Bear damages vehicles along Young Road
October 15, 2020
This month, an increasing number of residents have taken to locking cars as a preventative measure against the bear that has learned to open doors.
“Friday morning, Oct. 2, I started out the front door and stopped in my tracks and said aloud, ‘Why are three out of four car doors left wide open in the pouring rain?’ For a split second I thought the kids may have left the doors open,” Michael Ford said. He said his second thought was that he’d been robbed, but he quickly ruled that out as well.
“Nothing valuable to humans was missing. Binoculars, tools, an old cell phone, Beatles CDs, all untouched,” Ford said. It was then he noticed faint paw marks on the vehicle and realized his doors had been opened by a bear.
Other residents have similar reports of car doors left ajar by a burglar with an interest in gummy candies, sack lunches and fruit cakes, whose calling cards include muddy paw prints, scratch marks and destroyed upholstery. One homeowner reported damage to their vehicle in excess of $6,000, according to police chief Heath Scott.
Alaska Department of Fish and Game (ADFG) biologist Carl Koch said he first began hearing reports of a bear with the ability to open car doors on Oct. 2. Since then, Koch estimates more than a dozen vehicles have been broken into, including one where the bear locked itself inside and destroyed the car’s interior.
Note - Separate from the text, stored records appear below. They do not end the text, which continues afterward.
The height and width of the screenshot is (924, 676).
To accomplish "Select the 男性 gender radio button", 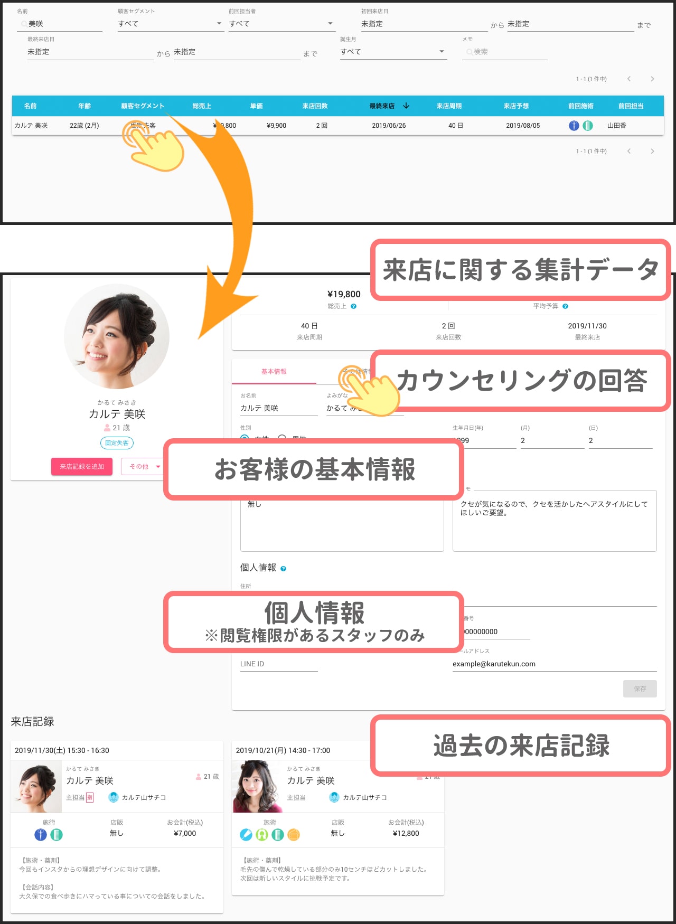I will tap(282, 438).
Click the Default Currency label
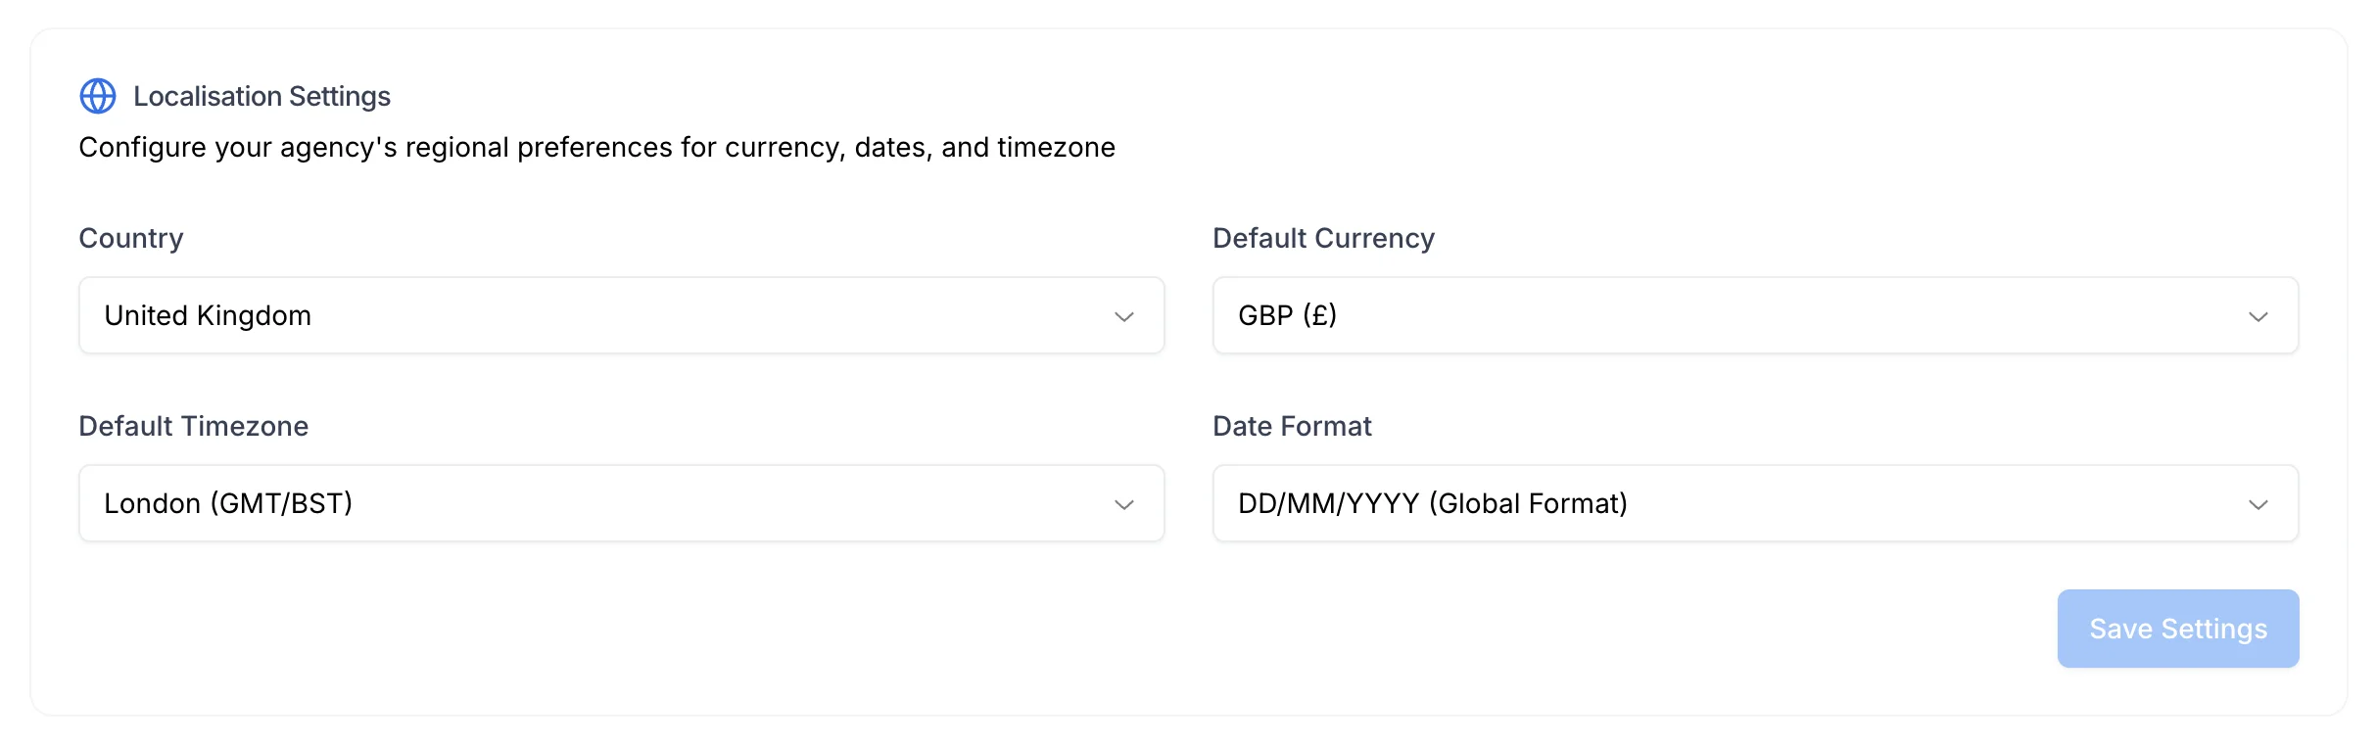 point(1323,238)
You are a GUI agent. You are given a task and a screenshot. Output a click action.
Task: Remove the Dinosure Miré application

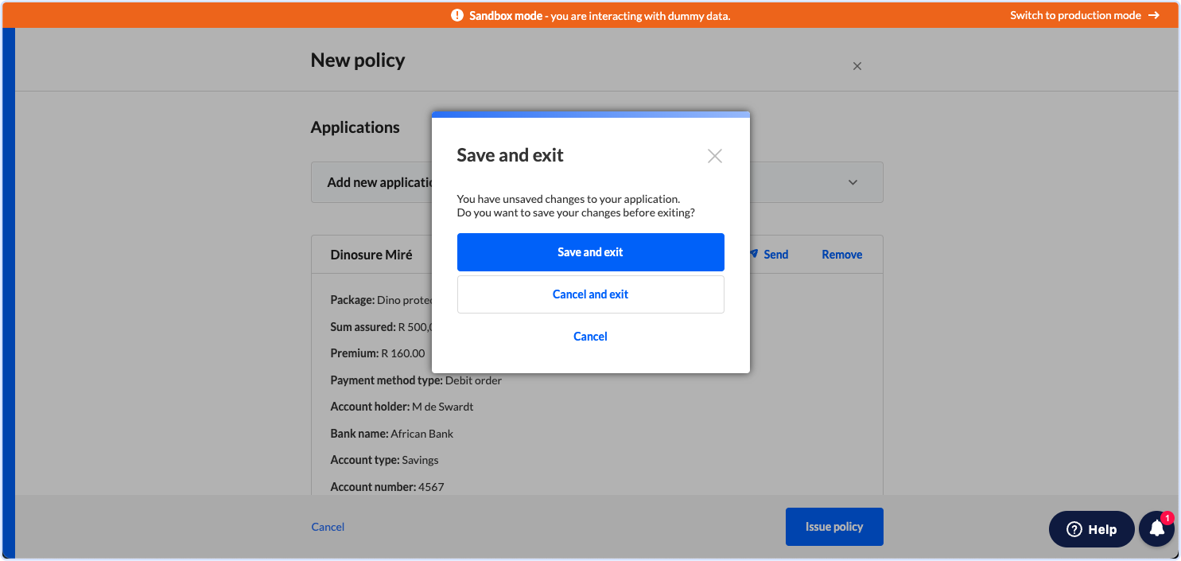point(841,254)
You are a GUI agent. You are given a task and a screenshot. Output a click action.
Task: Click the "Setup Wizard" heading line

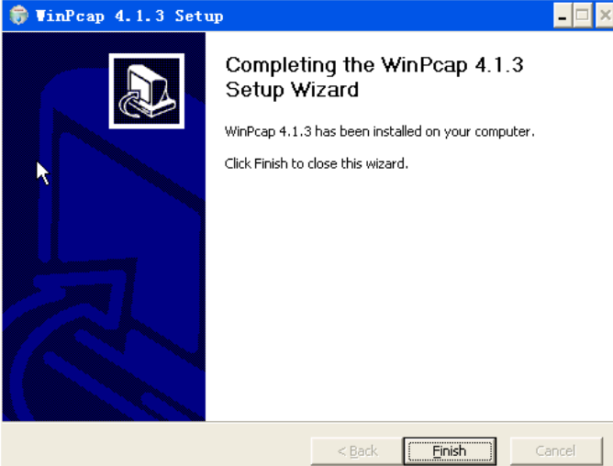(x=292, y=90)
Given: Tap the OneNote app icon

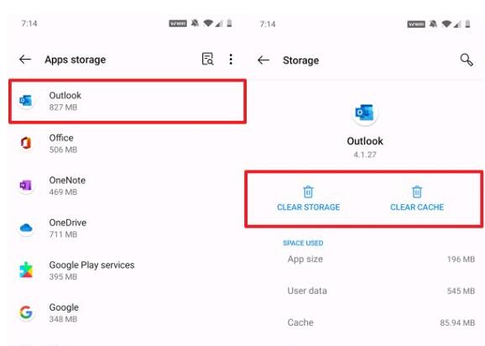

This year, police have received 386 bear-related calls. In the past two weeks alone, they have received roughly 40 calls. “A significant number of those were related to bears probing vehicles, bears damaging vehicles or bears probing houses,” Scott said.
At this point, little is known about the car-burglar bear, or bears, Koch said. Although, he said he’s heard at least one report that it’s a brown bear using its paws, as opposed to its teeth, to open doors.
Koch said while opening doors is an unusual behavior, it’s not unheard of in bears.
“In Juneau, it happens every few years. This summer, we had a case with a sow and a cub moving from neighborhood to neighborhood, opening car doors,” Koch said. The bears had broken into 50 to 70 cars by the time Fish and Game caught up with them.
“They’re clever critters. When they learn something like that, it’s problematic,” Koch said. “The (Haines) bear has learned that food rewards can be found in cars, so even though some people have cars that are clean, the bear thinks it will get a reward.” He said the more the bear finds food when it breaks into a vehicle, the more likely it is to repeat the behavior.
Once a bear learns to open car doors, it’s usually a death sentence for the animal.
“It’s pretty hard to relocate a bear like that. (In Juneau,) we eventually euthanized it. It’s very unfortunate,” Koch said.
Under law, residents are allowed to shoot bears in order to defend life or property.
“If a bear’s breaking into your car and destroying your car, that’s defense of life and property,” said wildlife trooper Colin Nemec, who also experienced a visit from the car-burglar bear. “It tried to open the doors on my cars, and there’s no garbage anywhere on my property. It actually ripped the door handle off my trooper truck. It’s zip-tied right now so I can open it,” Nemec said.
Koch said it may be hard to track down the car-burglar bear. Like the one in Juneau, the Haines bear has been operating at night and moving around a lot.
Both Koch and Nemec said they’ve been advising people to lock their car doors, a relatively uncommon practice in Haines, which traditionally has a low property crime rate.
“If the bear gets inside, it usually causes a lot more damage,” Koch said. He said residents should also remove bear attractants from their vehicles.
“The cleaner you can keep your vehicles, the better. Every time it gets a morsel, that’s more incentive to get into trucks,” he said.
This year, Haines has seen a dramatic increase in bear-caused property damage. So far, 22 bears have been shot in the Chilkat Valley outside of hunting season.